### TEXT BLOCK
((
Monday, February 6, 2017

A few items for 2306

After reconsideration of an 18-year-old law, state education officials are adjusting their school finance calculations in a way that could save several dozen school districts roughly $100 million — while costing the state the same amount in revenue. One of the apparent beneficiaries is Houston ISD, where the change means taxpayers will be sending about $60 million less to the state for public education than they had expected. At issue is a calculation for recapture — the state’s term for the money that districts with higher property wealth send to the state for use in districts with lower property wealth.

- House Republican eyes alternative approach to "bathroom bill"

A Republican in the Texas House is pitching an alternative to the “bathroom bill,” saying he wants to focus more on local control than on bathrooms.
State Rep. Matt Shaheen, R-Plano, filed legislation Monday that would prohibit local governments from setting restroom policies for private businesses. The measure, House Bill 1362, also says public schools cannot adopt policies that allow "more than one sex or gender" to use use the same "multi-occupancy private spaces."
The bill is similar to Senate Bill 6, a measure deemed a priority by Lt. Gov. Dan Patrick, which would require people to use restrooms in Texas public schools and government buildings based on their biological sex. SB 6 also pre-empts local nondiscrimination ordinances that allow transgender Texans to use the bathroom that corresponds with their gender identity.
Shaheen said he supports SB 6 but wanted to focus on the issue from a local control standpoint. One catalyst for his legislation was a proposed Houston ordinance in 2015 that would have made it illegal to discriminate based on sexual orientation and gender identity. Houston voters soundly rejected the measure.

Human Rights Campaign to open Texas offices to fight “bathroom bill

With Texas Republicans working to pass their own version of a “bathroom bill,” one of the nation’s most prominent LGBT civil rights organizations is opening offices in Texas to fight it.
The Human Rights Campaign is setting up three field offices in Austin, Houston and Dallas for the legislative session and have set their eyes on defeating Senate Bill 6 and other anti-LGBT legislation that’s been proposed by Texas lawmakers. This is the first time the organization will have full-time staff in the state, and they will be working with organizers on the ground in Austin, Houston, Dallas and San Antonio.
"This is a significant investment that we'll be making here in the state," the organization's president Chad Griffin told The Texas Tribune. "There's an estimated nearly 800,000 LGBTQ eligible voters in this state ... and they are ready to be organized and activated."

- Senate committee advances anti-sanctuary cities bill.

After a 16-hour hearing that included tears, heckling, bursts of anger and warnings from lawmakers to witnesses to respect the rules of the Capitol’s upper chamber, the Texas Senate’s State Affairs Committee voted 7-2 along party lines early Friday morning to advance a controversial state-based immigration bill to the full Senate.
Senate Bill 4, commonly known as the anti-sanctuary cities bill, would punish local government entities and college campuses that refuse to cooperate with federal immigration officials or enforce immigration laws.
The bill, if passed, would allow local police to enforce immigration laws if the officer is working with a federal immigration officer or under an agreement between the local and federal agency. It would also punish local governments if their law enforcement agencies — specifically county jails — fail to honor requests, known as detainers, from federal Immigration and Customs Enforcement officers to hand over immigrants in custody for possible deportation. The punishment would be a denial of state grant funds.
))
### EXERCISE DATA
((
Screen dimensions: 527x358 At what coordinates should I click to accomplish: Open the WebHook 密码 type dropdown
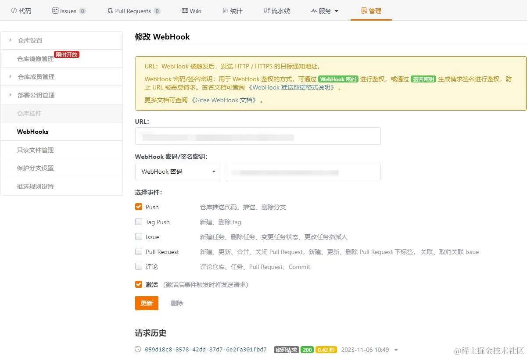(x=178, y=172)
))
### INSTRUCTIONS FOR THE TASK
Name every bill that the legislative news roundup identifies by number.

### EXERCISE OUTPUT
House Bill 1362, Senate Bill 6, Senate Bill 4